**Document extract**
- Opening Delimiter -

FrequentFlyerRandomDent · 20/03/2014 13:11

Was the thread started to plug a cleaning company?

At any rate, I love Dahlen's video.

CaptainHindsight · 20/03/2014 13:13

"Like I said above, individuals of both genders can have a natural tendency to neatness - but as a class, women are programmed to obsess over it. Am I wrong?"

In my case yes, cleaning is not something I obsess over.

I also do not "hiss" at my child.

"It's not that male entitlement has absolved men from cleaning - it's that they never received the obligation in the first place"

But he has always cleaned up?
Like a normal person.

ReginaldBlinker · 20/03/2014 13:14

I do it because I have a higher level of cleanliness than dp. He cleans, and has offered to do the laundry, but he doesn't do things the way I like them done, and I care more than he does, so I do them.

Simple.

Bowlersarm · 20/03/2014 13:15

I see dirt/mess. And have to clear it when I see it.

I have no idea whether DH sees dirt/mess or not, but if he does, he doesn't clear it.

steppemum · 20/03/2014 13:20

When we met and got married we were both students.

We agreed, house is cleaned once per week on Saturday, split the cooking 50/50

We chose which bits we wanted to clean, eg I did kitchen, he did bathroom, and so on. That way I got up, did my cleaning and he got up and did his. As long is it was done by sat pm we had a deal.

Now I am SAHP, and I do the cleaning, but as I take on more part time work, dh is taking on more cleaning, at the moment, I organise it - I will say upstairs needs hoovering for example, but as the balance to 50/50 work returns, so will the balance to 50/50 jobs.

Dh has never expected me to do his cleaning, he is very aware that if the loo id dirty, then he should clean it and not 'wait for me to do it' he has never seen it as 'my' job.

I think my brothers are the same,

Maybe it is how we bring up men, so my question is, what are we modelling to our sons?

- Closing Delimiter -

**Required action A**
List the usernames of everyone who posts in the forum thread.
**Required action B**
Answer these questions from the forum thread:
(i) Whose video does FrequentFlyerRandomDent say they love?
(ii) What has ReginaldBlinker's partner offered to do?
(iii) On which day did steppemum and her partner agree to clean the house?
**Required action C**
Rewrite the passage of the forum thread starting at "Now I am SAHP, and" and ending at "as 'my' job.", replacing "hoovering" with "vacuuming".
The data that comes after the forum thread has no connection to it.

**Provided material**
- Opening Delimiter -

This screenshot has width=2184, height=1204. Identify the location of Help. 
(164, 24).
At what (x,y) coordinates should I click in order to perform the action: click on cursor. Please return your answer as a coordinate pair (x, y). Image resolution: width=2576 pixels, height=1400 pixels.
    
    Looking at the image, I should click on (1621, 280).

- Closing Delimiter -

**Task solution A**
FrequentFlyerRandomDent, CaptainHindsight, ReginaldBlinker, Bowlersarm, steppemum

**Task solution B**
(i) Dahlen's video
(ii) The laundry
(iii) Saturday

**Task solution C**
Now I am SAHP, and I do the cleaning, but as I take on more part time work, dh is taking on more cleaning, at the moment, I organise it - I will say upstairs needs vacuuming for example, but as the balance to 50/50 work returns, so will the balance to 50/50 jobs.

Dh has never expected me to do his cleaning, he is very aware that if the loo id dirty, then he should clean it and not 'wait for me to do it' he has never seen it as 'my' job.